ある初夏の昼下がり――そろそろ、次のライブに向けて新しいネタを作らなければと、追い詰められていた僕に、ワハハ本舗社長の喰始は言いました。

「次は刺青を取材してもらいましょうか」

「嫌です!」

"刺青=怖い"としか認識できない僕は即答したのですが、念のために「なんでそのテーマなんですか?」と聞いてみると、すごい答えが返ってきたのです。

「別に」

 こうして強制的にかつ、恐る恐る始まった刺青取材は、なんと足かけ12年続いています。

 今も取材継続中の大切なネタになっているのは、「刺青」というディープな素材だからではありません。取材の過程でお世話になった「彫師」の方々の魅力に引き込まれてしまったからなのです。

 ワハハ本舗は、変人奇人のるつぼ。それでもさすがに刺青に詳しい人などいません。手当たり次第にネットを使って調べてみますと、横浜に「刺青歴史資料館」なる施設があることが分かりました。

 公に資料館として開放しているのなら安全だろう。とりあえずここを足がかりに調査を始めようと思ったわけです。

 しかし、ここが"刺青界のエベレスト"だとは、この時は知るよしもなかった――。

 取材対象が対象だけに、普通の資料館とは一線を画いた趣のある資料館。中に入る勇気が中々湧いてきません。そっと館内を覗くと、強面のお兄さんの姿はどこにもありません。その代わりにソバージュヘアの40代くらいの受付の女性がひとり。昔はレディースだったに違いないと思わせる風貌ではありますが、ひと安心です。

 展示物は初めて目にするものばかりです。刺青に関する新旧・古今東西の写真や資料、縄文時代の日本人は刺青を施していたという古文書、刺青を施したミイラのレプリカなどなど……中でも目を引いたのが、愛くるしい顔に全身刺青を背負ったキューピー人形。
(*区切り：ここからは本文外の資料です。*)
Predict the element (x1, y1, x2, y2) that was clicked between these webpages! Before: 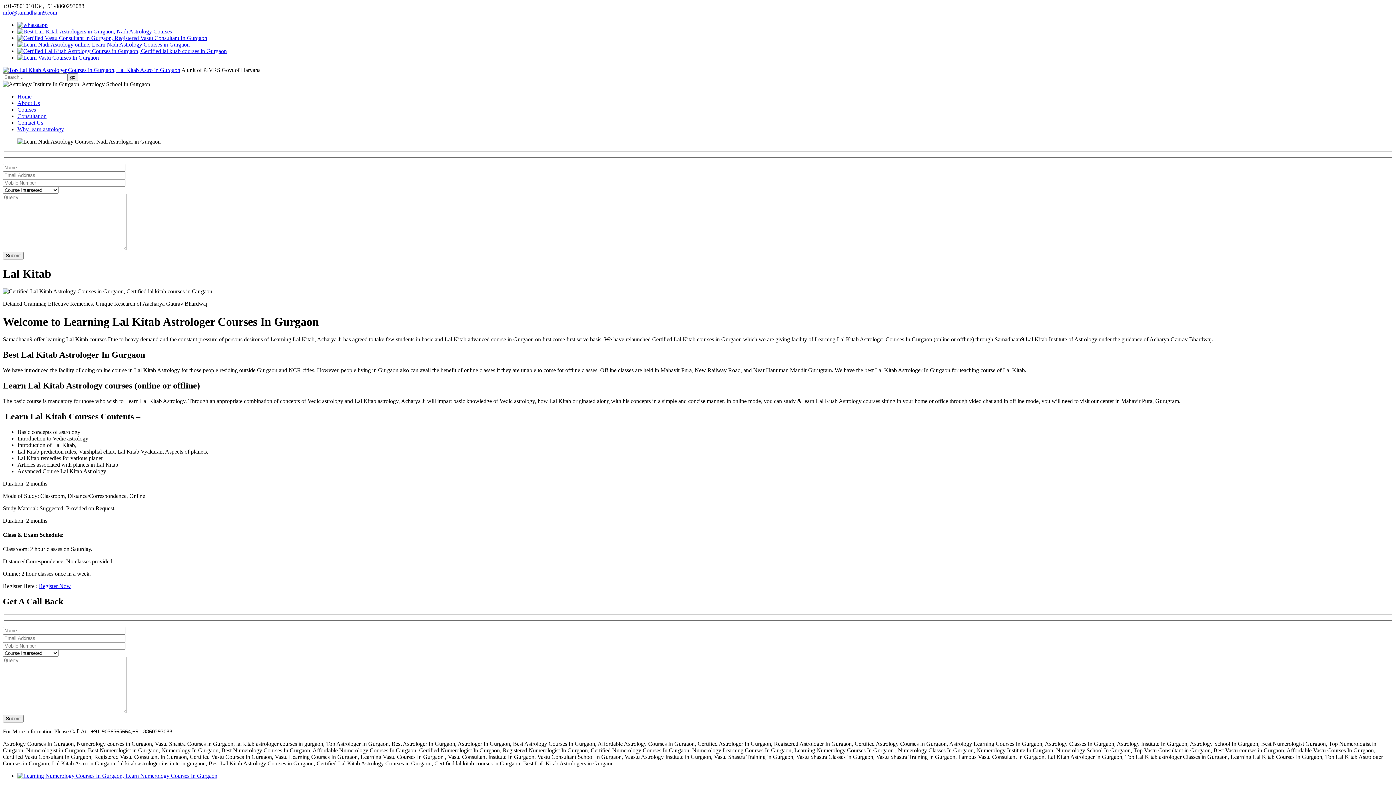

なんと武闘派なキューピーちゃんでしょうか。

 一通り展示物に目を通し、気軽な気持ちで受付嬢に刺青の取材を申し込んでみました。

 すると、受付嬢は言うのです。

「取材なら、"三代目"にして頂けますか?」

 僕も芸人の端くれです、知り合いの中には三代目、四代目と呼ばれる落語家さんはいます。
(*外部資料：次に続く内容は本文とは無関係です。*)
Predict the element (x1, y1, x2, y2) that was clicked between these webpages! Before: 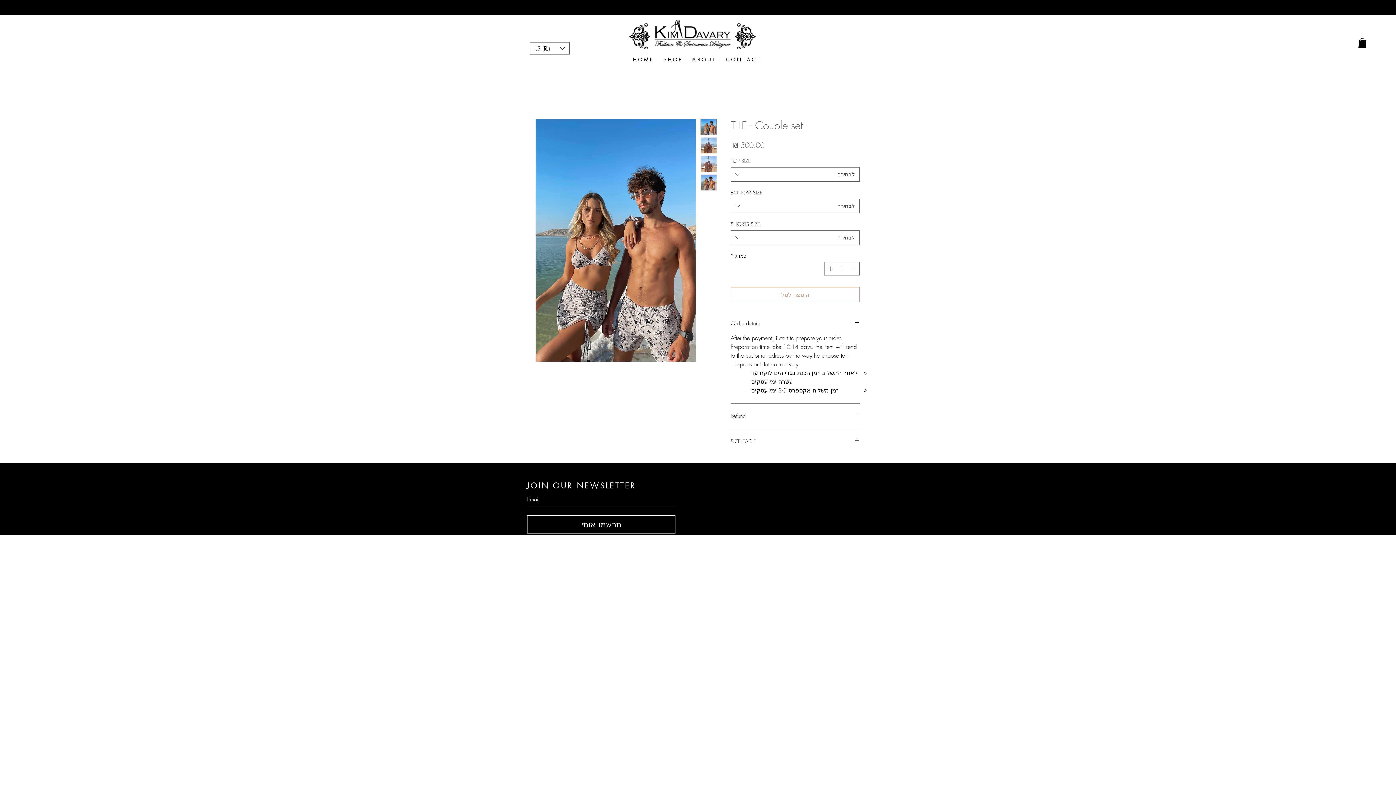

 でも、今、彼女の口から出て来た、三代目は……あぁ~やっぱり危険な香りの方なのね。

 彫り師の「三代目・彫よし」さんが、この刺青歴史資料館の館長さん。僕が受付嬢だと気軽に声を掛けたのは、じつは彫よしさんの奥様だったのです。

「電話してあげるから」

 ――日を改めて、心の準備をしてから仕切り直したい。そんな小心者の僕の思いとは裏腹に、話はどんどん進んでいきます。

 奥様に地図を書いていただき、三代目の待つ仕事場へその足で向かうことになりました。しかし、刺青彫りの現場に行くことなど、もちろん初めて。緊張はマックスに高まります。